→ Your assignment: Your job is to copy every record exactly.

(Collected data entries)

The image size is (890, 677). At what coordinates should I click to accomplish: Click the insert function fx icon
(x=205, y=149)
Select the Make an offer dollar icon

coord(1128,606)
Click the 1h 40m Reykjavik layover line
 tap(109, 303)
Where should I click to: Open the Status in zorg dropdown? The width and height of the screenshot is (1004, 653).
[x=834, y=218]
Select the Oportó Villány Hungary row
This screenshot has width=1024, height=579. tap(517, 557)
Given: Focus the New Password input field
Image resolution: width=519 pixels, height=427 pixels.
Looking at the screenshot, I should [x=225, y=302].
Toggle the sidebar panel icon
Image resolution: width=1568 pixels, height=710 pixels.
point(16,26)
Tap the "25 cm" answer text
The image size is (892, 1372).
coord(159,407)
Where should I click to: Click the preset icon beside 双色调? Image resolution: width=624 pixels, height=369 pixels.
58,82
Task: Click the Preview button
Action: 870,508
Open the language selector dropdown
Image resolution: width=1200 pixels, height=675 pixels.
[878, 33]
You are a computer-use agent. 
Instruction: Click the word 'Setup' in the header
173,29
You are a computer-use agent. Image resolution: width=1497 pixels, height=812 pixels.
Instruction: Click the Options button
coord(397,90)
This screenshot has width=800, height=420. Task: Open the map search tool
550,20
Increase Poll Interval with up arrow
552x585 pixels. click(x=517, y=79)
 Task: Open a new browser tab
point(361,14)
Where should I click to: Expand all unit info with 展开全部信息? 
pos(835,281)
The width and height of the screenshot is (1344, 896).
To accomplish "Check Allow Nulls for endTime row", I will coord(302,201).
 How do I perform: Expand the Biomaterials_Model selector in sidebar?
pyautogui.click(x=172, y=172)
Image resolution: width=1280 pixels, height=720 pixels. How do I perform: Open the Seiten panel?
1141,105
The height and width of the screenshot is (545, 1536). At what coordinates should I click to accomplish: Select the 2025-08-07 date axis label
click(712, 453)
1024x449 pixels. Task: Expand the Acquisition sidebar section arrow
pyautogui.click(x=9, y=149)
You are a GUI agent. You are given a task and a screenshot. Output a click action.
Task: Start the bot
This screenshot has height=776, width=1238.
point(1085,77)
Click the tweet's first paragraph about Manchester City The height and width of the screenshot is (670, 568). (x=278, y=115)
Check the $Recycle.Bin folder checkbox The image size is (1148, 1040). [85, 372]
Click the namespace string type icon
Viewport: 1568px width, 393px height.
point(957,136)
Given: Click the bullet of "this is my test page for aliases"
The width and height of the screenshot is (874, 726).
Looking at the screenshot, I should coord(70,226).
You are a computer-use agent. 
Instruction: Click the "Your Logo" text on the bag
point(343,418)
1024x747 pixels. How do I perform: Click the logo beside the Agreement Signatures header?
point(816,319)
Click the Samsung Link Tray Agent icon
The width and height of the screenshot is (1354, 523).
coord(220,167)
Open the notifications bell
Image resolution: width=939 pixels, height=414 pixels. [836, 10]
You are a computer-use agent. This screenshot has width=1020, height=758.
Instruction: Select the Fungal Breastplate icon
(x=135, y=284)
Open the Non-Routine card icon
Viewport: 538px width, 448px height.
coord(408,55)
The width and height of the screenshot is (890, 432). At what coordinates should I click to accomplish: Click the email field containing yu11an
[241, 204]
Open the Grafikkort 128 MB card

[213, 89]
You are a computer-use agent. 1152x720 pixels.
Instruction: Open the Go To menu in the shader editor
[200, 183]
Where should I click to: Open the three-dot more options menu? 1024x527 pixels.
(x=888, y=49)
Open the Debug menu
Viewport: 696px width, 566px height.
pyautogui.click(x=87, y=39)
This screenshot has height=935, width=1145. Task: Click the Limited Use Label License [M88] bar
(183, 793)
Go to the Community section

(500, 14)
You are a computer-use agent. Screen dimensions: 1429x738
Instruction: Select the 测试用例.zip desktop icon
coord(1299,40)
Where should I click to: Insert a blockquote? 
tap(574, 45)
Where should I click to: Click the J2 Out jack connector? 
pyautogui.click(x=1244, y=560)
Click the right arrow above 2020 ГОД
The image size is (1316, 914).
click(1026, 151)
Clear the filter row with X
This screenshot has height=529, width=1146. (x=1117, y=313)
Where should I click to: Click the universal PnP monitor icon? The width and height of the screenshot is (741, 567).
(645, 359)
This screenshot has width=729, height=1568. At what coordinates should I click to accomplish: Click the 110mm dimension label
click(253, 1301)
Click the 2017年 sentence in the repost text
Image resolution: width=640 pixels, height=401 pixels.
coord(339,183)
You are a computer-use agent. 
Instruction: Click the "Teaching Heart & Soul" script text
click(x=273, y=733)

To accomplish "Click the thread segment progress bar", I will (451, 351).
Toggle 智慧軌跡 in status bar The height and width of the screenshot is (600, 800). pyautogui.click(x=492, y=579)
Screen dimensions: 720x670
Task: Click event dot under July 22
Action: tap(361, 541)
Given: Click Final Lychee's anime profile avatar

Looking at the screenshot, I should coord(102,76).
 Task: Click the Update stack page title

→ Result below:
The image size is (890, 677). At what coordinates should I click to accomplish: Click the insert function fx icon
(x=205, y=149)
Select the Make an offer dollar icon

coord(1128,606)
Click the 1h 40m Reykjavik layover line
 tap(109, 303)
Where should I click to: Open the Status in zorg dropdown? The width and height of the screenshot is (1004, 653).
[x=834, y=218]
Select the Oportó Villány Hungary row
This screenshot has width=1024, height=579. tap(517, 557)
Given: Focus the New Password input field
Image resolution: width=519 pixels, height=427 pixels.
Looking at the screenshot, I should [x=225, y=302].
Toggle the sidebar panel icon
Image resolution: width=1568 pixels, height=710 pixels.
point(16,26)
Tap the "25 cm" answer text
The image size is (892, 1372).
coord(159,407)
Where should I click to: Click the preset icon beside 双色调? Image resolution: width=624 pixels, height=369 pixels.
58,82
Task: Click the Preview button
Action: 870,508
Open the language selector dropdown
Image resolution: width=1200 pixels, height=675 pixels.
[878, 33]
You are a computer-use agent. 
Instruction: Click the word 'Setup' in the header
173,29
You are a computer-use agent. Image resolution: width=1497 pixels, height=812 pixels.
Instruction: Click the Options button
coord(397,90)
This screenshot has width=800, height=420. Task: Open the map search tool
550,20
Increase Poll Interval with up arrow
552x585 pixels. click(x=517, y=79)
 Task: Open a new browser tab
point(361,14)
Where should I click to: Expand all unit info with 展开全部信息? 
pos(835,281)
The width and height of the screenshot is (1344, 896).
To accomplish "Check Allow Nulls for endTime row", I will coord(302,201).
 How do I perform: Expand the Biomaterials_Model selector in sidebar?
pyautogui.click(x=172, y=172)
Image resolution: width=1280 pixels, height=720 pixels. How do I perform: Open the Seiten panel?
1141,105
The height and width of the screenshot is (545, 1536). At what coordinates should I click to accomplish: Select the 2025-08-07 date axis label
click(712, 453)
1024x449 pixels. Task: Expand the Acquisition sidebar section arrow
pyautogui.click(x=9, y=149)
You are a GUI agent. You are given a task and a screenshot. Output a click action.
Task: Start the bot
This screenshot has height=776, width=1238.
point(1085,77)
Click the tweet's first paragraph about Manchester City The height and width of the screenshot is (670, 568). (x=278, y=115)
Check the $Recycle.Bin folder checkbox The image size is (1148, 1040). [85, 372]
Click the namespace string type icon
Viewport: 1568px width, 393px height.
point(957,136)
Given: Click the bullet of "this is my test page for aliases"
The width and height of the screenshot is (874, 726).
Looking at the screenshot, I should coord(70,226).
You are a computer-use agent. 
Instruction: Click the "Your Logo" text on the bag
point(343,418)
1024x747 pixels. How do I perform: Click the logo beside the Agreement Signatures header?
point(816,319)
Click the Samsung Link Tray Agent icon
The width and height of the screenshot is (1354, 523).
coord(220,167)
Open the notifications bell
Image resolution: width=939 pixels, height=414 pixels. [836, 10]
You are a computer-use agent. This screenshot has width=1020, height=758.
Instruction: Select the Fungal Breastplate icon
(x=135, y=284)
Open the Non-Routine card icon
Viewport: 538px width, 448px height.
coord(408,55)
The width and height of the screenshot is (890, 432). At what coordinates should I click to accomplish: Click the email field containing yu11an
[241, 204]
Open the Grafikkort 128 MB card

[213, 89]
You are a computer-use agent. 1152x720 pixels.
Instruction: Open the Go To menu in the shader editor
[200, 183]
Where should I click to: Open the three-dot more options menu? 1024x527 pixels.
(x=888, y=49)
Open the Debug menu
Viewport: 696px width, 566px height.
pyautogui.click(x=87, y=39)
This screenshot has height=935, width=1145. Task: Click the Limited Use Label License [M88] bar
(183, 793)
Go to the Community section

(500, 14)
You are a computer-use agent. Screen dimensions: 1429x738
Instruction: Select the 测试用例.zip desktop icon
coord(1299,40)
Where should I click to: Insert a blockquote? 
tap(574, 45)
Where should I click to: Click the J2 Out jack connector? 
pyautogui.click(x=1244, y=560)
Click the right arrow above 2020 ГОД
The image size is (1316, 914).
click(1026, 151)
Clear the filter row with X
This screenshot has height=529, width=1146. (x=1117, y=313)
Where should I click to: Click the universal PnP monitor icon? The width and height of the screenshot is (741, 567).
(645, 359)
This screenshot has width=729, height=1568. At what coordinates should I click to accomplish: Click the 110mm dimension label
click(253, 1301)
Click the 2017年 sentence in the repost text
Image resolution: width=640 pixels, height=401 pixels.
coord(339,183)
You are a computer-use agent. 
Instruction: Click the "Teaching Heart & Soul" script text
click(x=273, y=733)

To accomplish "Click the thread segment progress bar", I will (451, 351).
Toggle 智慧軌跡 in status bar The height and width of the screenshot is (600, 800). pyautogui.click(x=492, y=579)
Screen dimensions: 720x670
Task: Click event dot under July 22
Action: tap(361, 541)
Given: Click Final Lychee's anime profile avatar

Looking at the screenshot, I should coord(102,76).
 Task: Click the Update stack page title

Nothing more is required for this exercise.